THE DATA:
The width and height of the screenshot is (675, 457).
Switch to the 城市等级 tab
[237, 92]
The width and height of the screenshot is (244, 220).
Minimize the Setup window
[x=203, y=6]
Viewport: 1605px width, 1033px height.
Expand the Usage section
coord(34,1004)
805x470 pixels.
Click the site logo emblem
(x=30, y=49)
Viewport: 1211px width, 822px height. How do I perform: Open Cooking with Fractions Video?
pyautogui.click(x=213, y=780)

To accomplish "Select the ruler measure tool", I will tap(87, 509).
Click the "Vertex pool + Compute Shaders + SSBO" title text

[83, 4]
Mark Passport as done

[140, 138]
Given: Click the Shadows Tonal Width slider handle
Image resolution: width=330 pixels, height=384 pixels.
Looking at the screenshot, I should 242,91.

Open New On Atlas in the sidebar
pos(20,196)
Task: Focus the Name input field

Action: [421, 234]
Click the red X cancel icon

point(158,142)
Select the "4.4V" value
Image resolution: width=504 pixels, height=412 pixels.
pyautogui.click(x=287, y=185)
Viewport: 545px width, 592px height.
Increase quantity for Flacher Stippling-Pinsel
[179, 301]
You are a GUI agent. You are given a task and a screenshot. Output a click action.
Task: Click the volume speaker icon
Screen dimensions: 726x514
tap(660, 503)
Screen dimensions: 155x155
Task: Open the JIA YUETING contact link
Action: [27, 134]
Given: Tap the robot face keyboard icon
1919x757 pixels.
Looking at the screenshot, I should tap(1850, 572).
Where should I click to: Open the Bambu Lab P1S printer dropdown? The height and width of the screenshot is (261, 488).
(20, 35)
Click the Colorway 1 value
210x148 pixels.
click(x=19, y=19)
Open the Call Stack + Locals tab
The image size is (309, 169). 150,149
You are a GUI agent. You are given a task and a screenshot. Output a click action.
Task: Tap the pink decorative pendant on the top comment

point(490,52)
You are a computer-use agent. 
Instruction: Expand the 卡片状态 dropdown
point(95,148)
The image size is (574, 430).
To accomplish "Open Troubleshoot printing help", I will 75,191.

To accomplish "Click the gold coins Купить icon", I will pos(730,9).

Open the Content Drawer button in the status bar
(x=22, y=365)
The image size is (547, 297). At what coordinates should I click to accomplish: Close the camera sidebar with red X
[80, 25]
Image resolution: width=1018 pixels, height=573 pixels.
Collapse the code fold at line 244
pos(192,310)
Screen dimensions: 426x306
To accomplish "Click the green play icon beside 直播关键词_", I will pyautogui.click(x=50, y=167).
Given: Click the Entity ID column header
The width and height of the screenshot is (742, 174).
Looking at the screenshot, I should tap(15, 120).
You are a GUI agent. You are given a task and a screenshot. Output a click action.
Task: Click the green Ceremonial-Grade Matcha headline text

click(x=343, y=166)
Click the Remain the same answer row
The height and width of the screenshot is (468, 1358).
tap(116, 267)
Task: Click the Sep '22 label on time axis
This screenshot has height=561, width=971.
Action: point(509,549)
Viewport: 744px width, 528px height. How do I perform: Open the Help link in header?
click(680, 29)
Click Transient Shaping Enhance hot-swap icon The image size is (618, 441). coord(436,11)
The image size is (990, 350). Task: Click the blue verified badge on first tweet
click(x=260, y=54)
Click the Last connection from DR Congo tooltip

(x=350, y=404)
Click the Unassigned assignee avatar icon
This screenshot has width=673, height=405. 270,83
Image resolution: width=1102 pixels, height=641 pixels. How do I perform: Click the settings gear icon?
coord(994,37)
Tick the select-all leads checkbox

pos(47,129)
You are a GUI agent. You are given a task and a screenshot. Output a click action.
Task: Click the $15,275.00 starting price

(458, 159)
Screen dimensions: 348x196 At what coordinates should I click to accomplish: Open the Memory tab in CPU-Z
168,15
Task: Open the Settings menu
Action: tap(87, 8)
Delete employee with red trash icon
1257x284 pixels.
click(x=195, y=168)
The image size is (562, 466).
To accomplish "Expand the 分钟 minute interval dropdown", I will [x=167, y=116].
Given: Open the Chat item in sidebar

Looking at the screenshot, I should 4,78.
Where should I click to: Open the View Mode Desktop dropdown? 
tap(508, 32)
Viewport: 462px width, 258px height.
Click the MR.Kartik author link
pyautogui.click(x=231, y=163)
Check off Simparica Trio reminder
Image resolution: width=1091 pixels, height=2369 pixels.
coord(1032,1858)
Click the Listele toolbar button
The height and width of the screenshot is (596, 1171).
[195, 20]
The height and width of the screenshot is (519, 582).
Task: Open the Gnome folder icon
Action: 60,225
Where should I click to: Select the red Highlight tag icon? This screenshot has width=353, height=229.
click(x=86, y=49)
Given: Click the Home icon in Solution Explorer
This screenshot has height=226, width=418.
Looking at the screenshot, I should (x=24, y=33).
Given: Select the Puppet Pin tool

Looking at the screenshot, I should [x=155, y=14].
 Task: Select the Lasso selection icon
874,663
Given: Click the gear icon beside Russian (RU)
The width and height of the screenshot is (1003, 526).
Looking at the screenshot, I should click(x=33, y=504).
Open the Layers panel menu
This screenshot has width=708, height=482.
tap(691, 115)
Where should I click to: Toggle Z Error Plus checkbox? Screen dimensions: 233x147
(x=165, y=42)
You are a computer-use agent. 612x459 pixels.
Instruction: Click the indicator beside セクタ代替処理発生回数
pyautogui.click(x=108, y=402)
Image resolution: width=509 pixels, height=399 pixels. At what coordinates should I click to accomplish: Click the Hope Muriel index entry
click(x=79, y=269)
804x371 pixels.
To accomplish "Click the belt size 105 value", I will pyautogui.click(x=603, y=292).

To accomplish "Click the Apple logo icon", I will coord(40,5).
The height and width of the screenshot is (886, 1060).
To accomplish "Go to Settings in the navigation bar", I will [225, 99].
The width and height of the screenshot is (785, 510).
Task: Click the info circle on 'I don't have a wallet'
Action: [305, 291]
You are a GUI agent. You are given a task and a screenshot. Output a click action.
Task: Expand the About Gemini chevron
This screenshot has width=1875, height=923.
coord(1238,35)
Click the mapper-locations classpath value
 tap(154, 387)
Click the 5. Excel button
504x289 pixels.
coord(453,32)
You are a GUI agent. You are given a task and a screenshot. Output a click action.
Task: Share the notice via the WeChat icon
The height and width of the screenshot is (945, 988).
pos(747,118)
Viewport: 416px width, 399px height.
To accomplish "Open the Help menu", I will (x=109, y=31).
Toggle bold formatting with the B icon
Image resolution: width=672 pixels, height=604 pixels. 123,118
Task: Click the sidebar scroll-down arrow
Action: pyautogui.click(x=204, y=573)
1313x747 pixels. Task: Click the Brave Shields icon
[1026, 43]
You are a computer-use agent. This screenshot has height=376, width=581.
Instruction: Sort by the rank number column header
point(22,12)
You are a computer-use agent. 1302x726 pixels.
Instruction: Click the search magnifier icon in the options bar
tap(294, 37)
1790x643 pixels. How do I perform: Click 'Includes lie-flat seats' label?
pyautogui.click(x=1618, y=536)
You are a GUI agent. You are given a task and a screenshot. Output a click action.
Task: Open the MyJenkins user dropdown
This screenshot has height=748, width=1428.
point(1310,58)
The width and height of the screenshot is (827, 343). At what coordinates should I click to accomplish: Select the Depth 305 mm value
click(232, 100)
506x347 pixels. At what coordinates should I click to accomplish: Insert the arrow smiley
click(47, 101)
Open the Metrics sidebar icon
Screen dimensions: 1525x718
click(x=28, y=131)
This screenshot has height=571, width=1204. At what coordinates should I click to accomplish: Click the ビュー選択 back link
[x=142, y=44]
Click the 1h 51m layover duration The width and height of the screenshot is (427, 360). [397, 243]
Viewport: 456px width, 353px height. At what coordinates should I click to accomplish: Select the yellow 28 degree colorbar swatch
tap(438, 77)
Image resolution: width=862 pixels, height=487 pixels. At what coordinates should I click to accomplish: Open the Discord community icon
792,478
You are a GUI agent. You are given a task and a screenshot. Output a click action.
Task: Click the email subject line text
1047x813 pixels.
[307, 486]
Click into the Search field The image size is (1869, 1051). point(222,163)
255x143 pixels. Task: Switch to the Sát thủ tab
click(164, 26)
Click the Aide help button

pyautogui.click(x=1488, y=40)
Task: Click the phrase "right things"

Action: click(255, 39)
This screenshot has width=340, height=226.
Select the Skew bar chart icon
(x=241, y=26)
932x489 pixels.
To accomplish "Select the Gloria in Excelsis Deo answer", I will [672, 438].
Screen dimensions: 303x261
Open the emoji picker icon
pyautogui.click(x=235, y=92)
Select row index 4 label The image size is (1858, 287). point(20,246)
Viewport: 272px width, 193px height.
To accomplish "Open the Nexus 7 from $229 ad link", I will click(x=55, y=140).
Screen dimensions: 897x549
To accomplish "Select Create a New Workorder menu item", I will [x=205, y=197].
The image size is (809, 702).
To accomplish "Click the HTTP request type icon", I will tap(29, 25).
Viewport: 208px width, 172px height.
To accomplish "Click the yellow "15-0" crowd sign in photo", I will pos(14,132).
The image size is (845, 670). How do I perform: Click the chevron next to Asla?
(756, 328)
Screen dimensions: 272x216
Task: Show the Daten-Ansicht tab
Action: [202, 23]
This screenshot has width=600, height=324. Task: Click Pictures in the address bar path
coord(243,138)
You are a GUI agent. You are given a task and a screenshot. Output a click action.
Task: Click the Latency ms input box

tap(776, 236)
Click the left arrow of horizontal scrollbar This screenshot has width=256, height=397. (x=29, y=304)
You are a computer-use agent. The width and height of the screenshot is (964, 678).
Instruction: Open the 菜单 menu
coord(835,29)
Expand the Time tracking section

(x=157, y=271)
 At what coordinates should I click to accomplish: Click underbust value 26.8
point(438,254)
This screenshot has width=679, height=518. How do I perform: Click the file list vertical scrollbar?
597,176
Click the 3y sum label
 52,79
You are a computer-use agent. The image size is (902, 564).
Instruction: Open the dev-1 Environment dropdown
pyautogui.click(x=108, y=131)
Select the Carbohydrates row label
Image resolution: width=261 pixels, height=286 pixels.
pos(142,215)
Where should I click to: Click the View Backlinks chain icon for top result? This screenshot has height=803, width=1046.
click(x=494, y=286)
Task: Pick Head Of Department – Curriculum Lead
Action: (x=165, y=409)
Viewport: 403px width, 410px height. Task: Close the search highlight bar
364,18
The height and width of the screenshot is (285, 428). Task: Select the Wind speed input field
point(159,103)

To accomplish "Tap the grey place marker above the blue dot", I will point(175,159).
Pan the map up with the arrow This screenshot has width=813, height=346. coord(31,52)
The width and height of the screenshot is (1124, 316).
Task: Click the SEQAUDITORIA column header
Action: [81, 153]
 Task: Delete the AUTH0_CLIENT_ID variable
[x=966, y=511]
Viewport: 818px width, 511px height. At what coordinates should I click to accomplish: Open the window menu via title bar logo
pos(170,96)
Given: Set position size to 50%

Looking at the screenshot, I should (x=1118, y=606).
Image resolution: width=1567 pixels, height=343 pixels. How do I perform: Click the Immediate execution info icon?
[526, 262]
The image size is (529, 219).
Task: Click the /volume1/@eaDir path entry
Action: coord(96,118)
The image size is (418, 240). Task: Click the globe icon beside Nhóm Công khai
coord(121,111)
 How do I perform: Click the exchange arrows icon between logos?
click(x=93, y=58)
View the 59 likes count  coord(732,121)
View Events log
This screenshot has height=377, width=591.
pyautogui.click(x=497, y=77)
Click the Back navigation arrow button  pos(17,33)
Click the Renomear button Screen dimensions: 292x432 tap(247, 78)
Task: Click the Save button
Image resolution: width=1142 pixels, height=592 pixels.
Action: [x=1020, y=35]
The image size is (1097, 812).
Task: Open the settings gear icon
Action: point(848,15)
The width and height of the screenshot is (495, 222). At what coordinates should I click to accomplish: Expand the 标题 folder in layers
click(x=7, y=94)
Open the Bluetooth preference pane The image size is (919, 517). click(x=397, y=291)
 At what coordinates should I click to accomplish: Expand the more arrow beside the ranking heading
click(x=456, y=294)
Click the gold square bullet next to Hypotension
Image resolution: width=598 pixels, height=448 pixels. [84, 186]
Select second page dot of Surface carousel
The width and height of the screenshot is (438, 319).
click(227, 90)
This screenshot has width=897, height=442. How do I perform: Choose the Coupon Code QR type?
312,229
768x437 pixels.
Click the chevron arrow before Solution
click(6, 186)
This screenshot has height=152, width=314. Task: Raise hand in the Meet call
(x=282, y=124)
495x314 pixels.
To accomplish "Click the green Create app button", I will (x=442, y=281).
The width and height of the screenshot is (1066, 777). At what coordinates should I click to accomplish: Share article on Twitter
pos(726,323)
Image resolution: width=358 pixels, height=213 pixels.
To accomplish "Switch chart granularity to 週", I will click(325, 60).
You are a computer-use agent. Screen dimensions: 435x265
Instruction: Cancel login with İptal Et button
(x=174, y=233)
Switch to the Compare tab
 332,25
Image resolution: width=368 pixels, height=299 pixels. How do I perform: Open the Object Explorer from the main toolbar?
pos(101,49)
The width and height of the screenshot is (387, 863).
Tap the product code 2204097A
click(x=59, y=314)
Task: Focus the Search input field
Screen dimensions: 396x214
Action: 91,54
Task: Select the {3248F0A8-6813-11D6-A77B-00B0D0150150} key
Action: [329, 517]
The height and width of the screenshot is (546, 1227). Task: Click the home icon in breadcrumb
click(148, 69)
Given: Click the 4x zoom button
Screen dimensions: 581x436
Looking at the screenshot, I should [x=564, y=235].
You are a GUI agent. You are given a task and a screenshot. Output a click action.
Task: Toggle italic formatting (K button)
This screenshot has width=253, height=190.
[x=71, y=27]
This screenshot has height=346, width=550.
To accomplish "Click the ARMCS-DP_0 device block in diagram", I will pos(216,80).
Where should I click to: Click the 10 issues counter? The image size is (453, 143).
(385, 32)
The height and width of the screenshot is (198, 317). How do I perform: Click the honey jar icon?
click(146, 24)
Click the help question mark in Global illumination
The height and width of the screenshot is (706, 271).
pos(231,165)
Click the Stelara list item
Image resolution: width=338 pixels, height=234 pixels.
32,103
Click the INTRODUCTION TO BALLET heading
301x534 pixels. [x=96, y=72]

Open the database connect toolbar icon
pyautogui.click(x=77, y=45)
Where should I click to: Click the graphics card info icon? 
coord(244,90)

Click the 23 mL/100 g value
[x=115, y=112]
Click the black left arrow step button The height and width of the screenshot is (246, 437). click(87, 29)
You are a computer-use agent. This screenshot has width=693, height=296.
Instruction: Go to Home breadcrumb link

EXERCISE DESCRIPTION:
Repeat the line that contains "Click the 23 mL/100 g value", then every line after it until the records end, with nothing added.

ANSWER TO THIS TASK:
Click the 23 mL/100 g value
[x=115, y=112]
Click the black left arrow step button The height and width of the screenshot is (246, 437). click(87, 29)
You are a computer-use agent. This screenshot has width=693, height=296.
Instruction: Go to Home breadcrumb link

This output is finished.